### EXERCISE TASK
Please copy the listing verbatim from the line with "Click the Timed auction clock icon" up to and including the line with "Image resolution: width=1080", and give only those lines.

### DATA FOR THIS TASK
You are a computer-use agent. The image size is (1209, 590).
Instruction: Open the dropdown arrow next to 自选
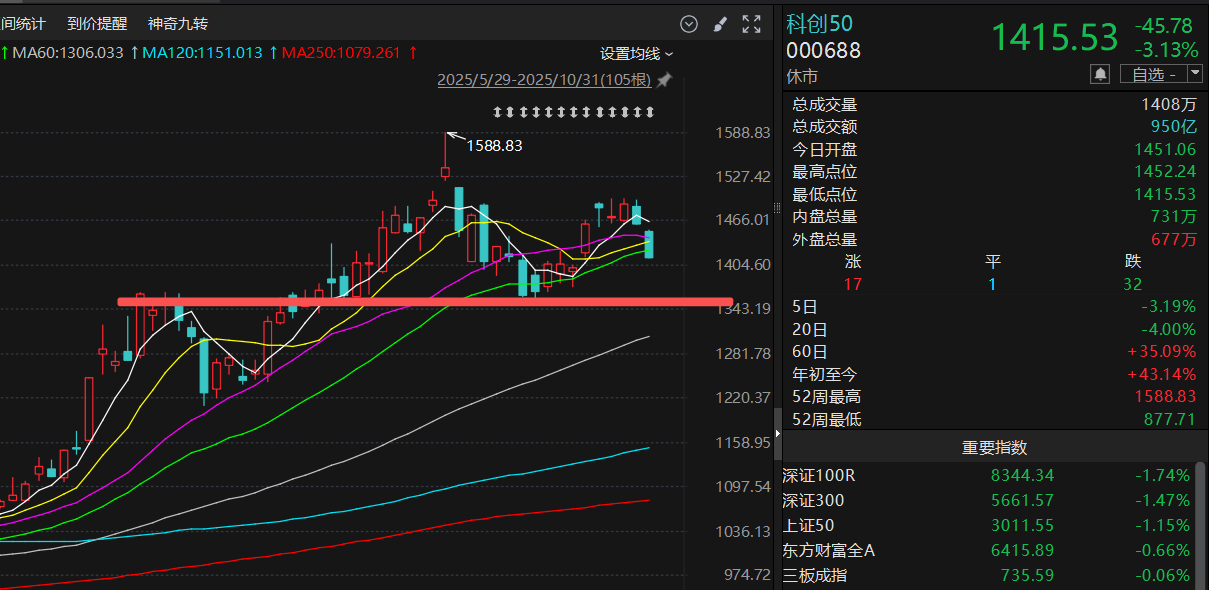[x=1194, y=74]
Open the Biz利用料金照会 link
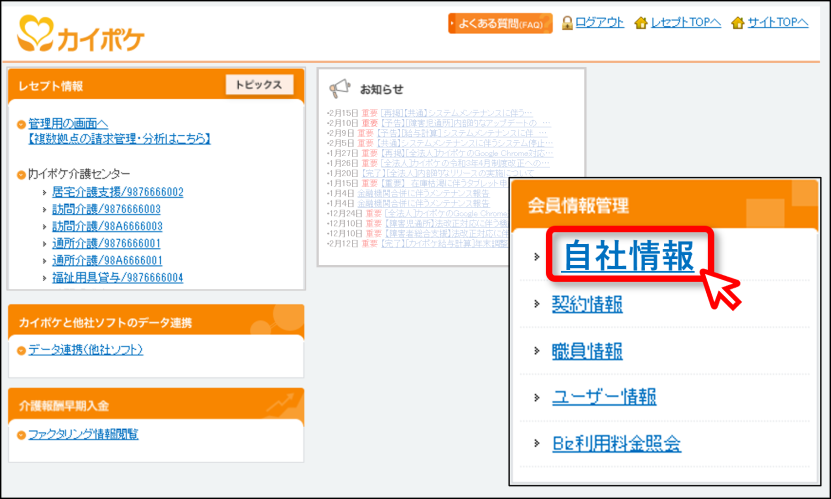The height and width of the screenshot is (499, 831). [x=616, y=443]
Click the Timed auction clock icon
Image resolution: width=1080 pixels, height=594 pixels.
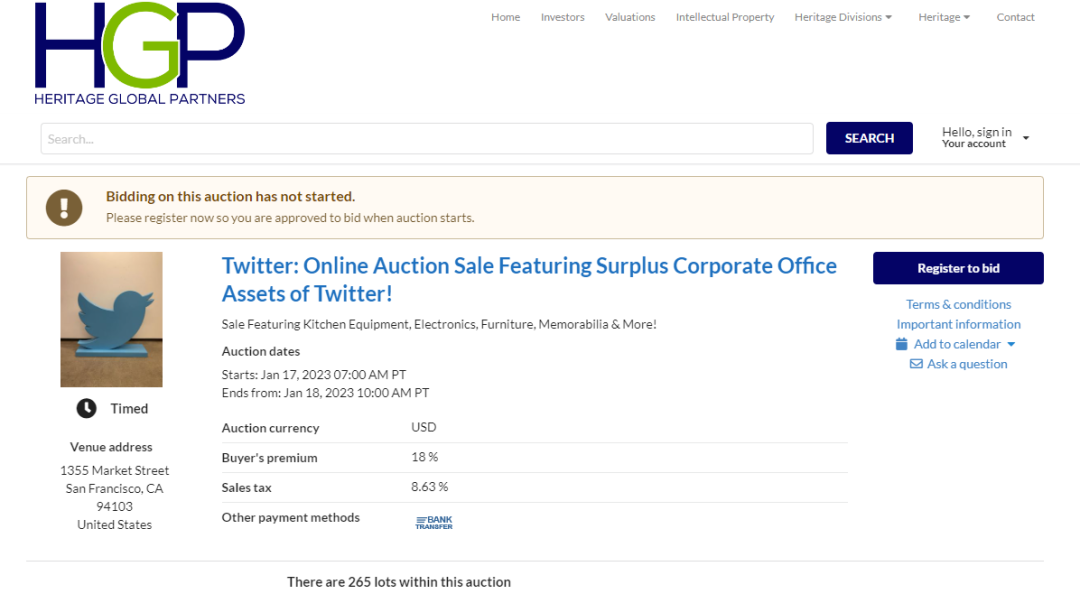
---
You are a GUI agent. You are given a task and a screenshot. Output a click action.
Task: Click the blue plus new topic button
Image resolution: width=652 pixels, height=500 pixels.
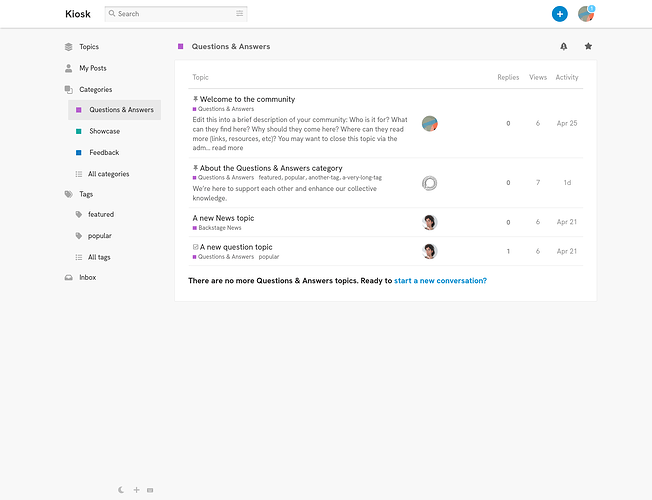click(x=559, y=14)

### CORRECT RESULT
Click the Timed auction clock icon
Image resolution: width=1080 pixels, height=594 pixels.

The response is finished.